Thursday, June 21, 2007

What goes up

Math is all about patterns. For some reason much of today's news centered around space, gravity, and humanity's inability to control them.

In space since June 8th, the shuttle Atlantis crew of seven has been busy: they installed a new truss segment on the International Space Station with a double-winged solar array, repaired a tear in the shuttle's heat shield, and restarted a critical computer system. But getting back to earth may be the toughest part of all. Even assuming the insulation blanket repair job was a success, bad weather may delay their return, pitting them in a race against time before the shuttle batteries exhaust their hydrogen fuel.

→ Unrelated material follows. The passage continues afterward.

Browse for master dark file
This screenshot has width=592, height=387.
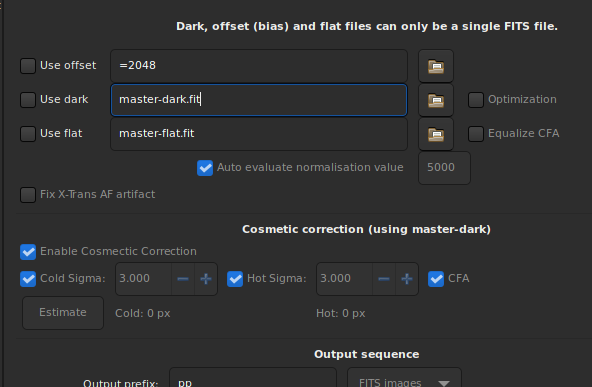click(436, 100)
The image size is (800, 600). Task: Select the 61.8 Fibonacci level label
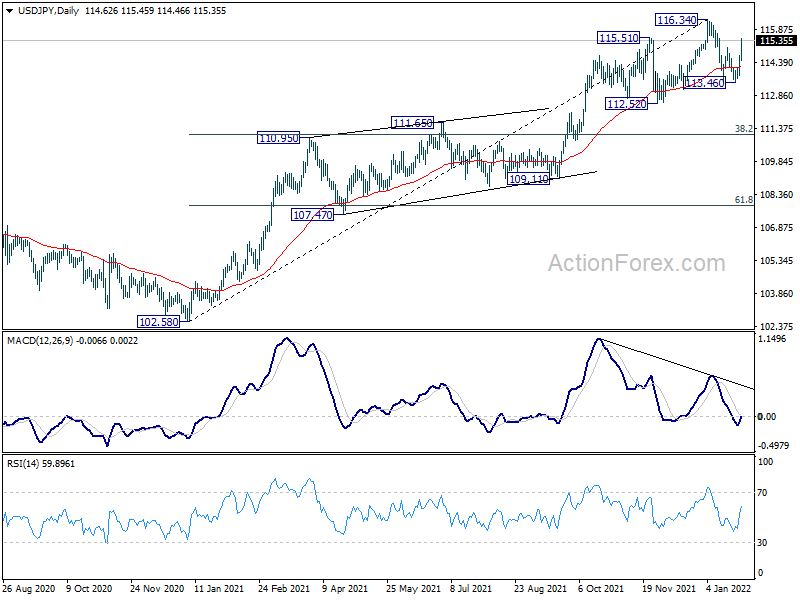pos(743,199)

I hope their return to Earth is more successful than the Columbia, South Carolina couple whose rooftop love-making was rudely interrupted by gravity as they plunged stark naked 50 feet to their death. In another bizarre rooftop story, a West Philadelphia man was found dead at 49th and Spruce after an all night party. Across the pond, reports of suicide attempts jumped when artist Antony Gormley placed 31 life-sized replicas of his own naked body on central London rooftops.

Meanwhile, United Airlines passengers couldn't even get up in the air yesterday, as the airline's computers crashed and were unable to calculate weight and balance, an FAA requirement for flight. Pilots who fly small planes will tell you the three most useless things in the world are runway behind you, altitude above you, and fuel still in the truck. At least the United Airlines passengers did not have any of those worries. But passengers on an incoming trans-Atlantic Continental Airlines flight did have to cope with overflowing sewage. Now that’s an immigration problem! Not even the stock market could stay in the air: the Dow lost 146 points yesterday.

But staying on the ground may be no safer. New lava flows on Mt. Kilauea began oozing - that's the technical word the scientists used, they might have borrowed it from the Continental Airlines PR department - after hundreds of small earthquakes last Sunday.

I’m hoping this is one pattern that won’t last and maybe things will stay put a little better than they did yesterday.